>>>>>

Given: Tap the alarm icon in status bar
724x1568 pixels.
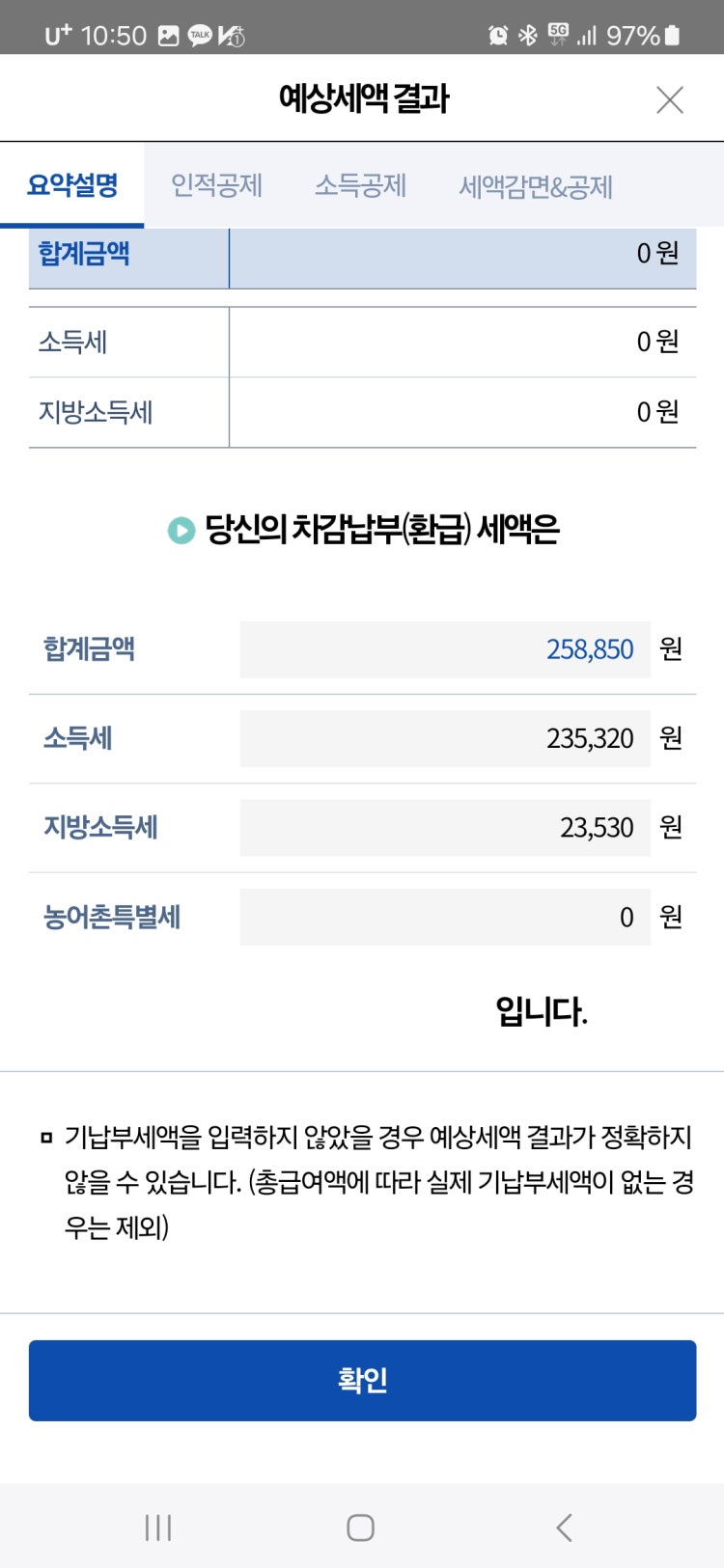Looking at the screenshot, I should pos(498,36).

<<<<<
>>>>>

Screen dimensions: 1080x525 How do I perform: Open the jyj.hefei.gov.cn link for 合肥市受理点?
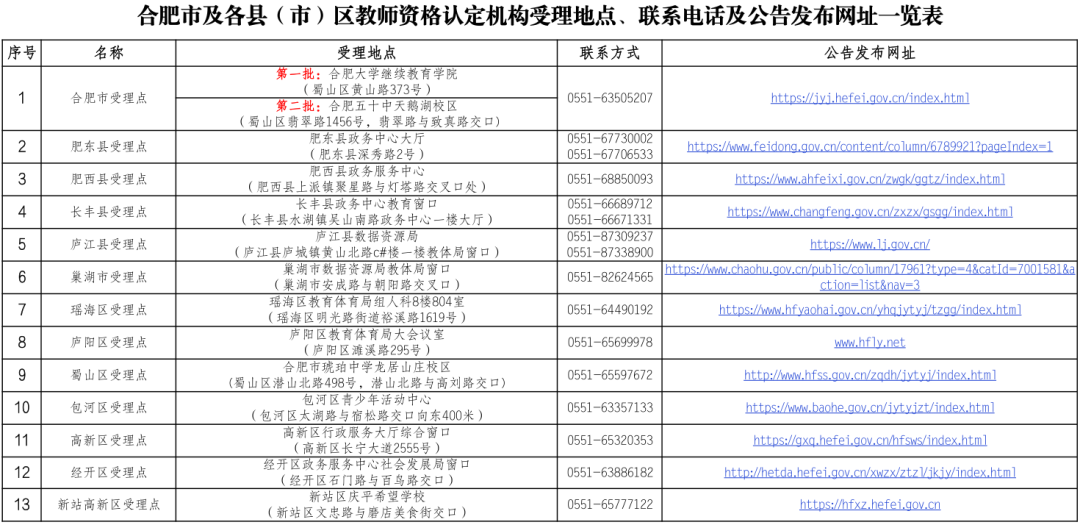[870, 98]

<<<<<
>>>>>

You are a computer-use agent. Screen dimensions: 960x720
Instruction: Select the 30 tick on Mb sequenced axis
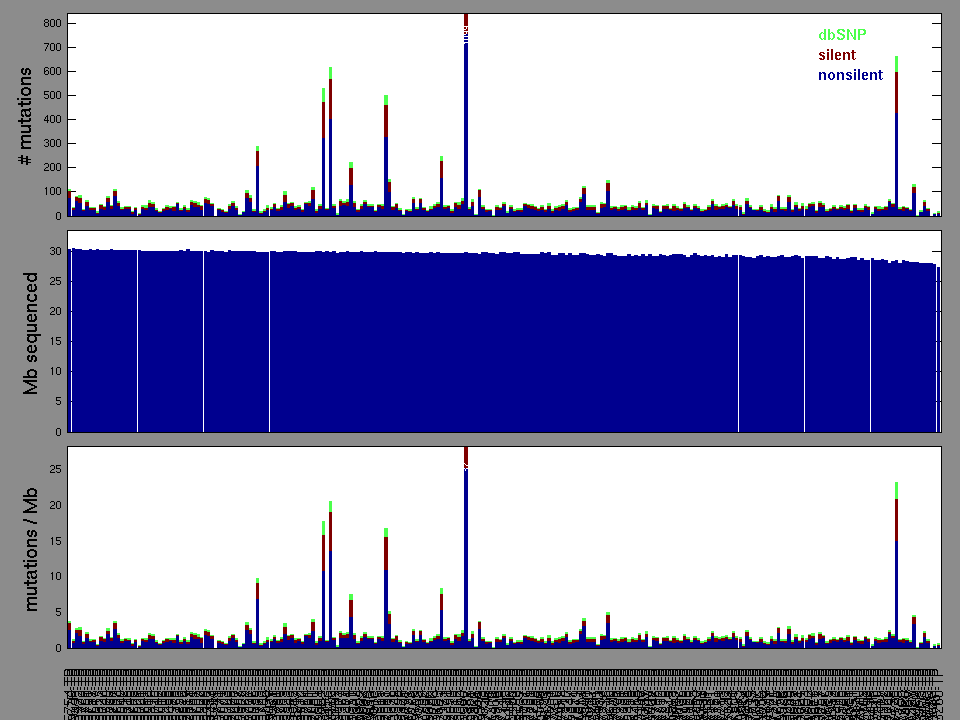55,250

<<<<<

> What is being asked:
Gather every line of the items that contains the word "dimensions" and copy each one out in full.

> Complete response:
Screen dimensions: 1080x525 How do I perform: Open the jyj.hefei.gov.cn link for 合肥市受理点?
You are a computer-use agent. Screen dimensions: 960x720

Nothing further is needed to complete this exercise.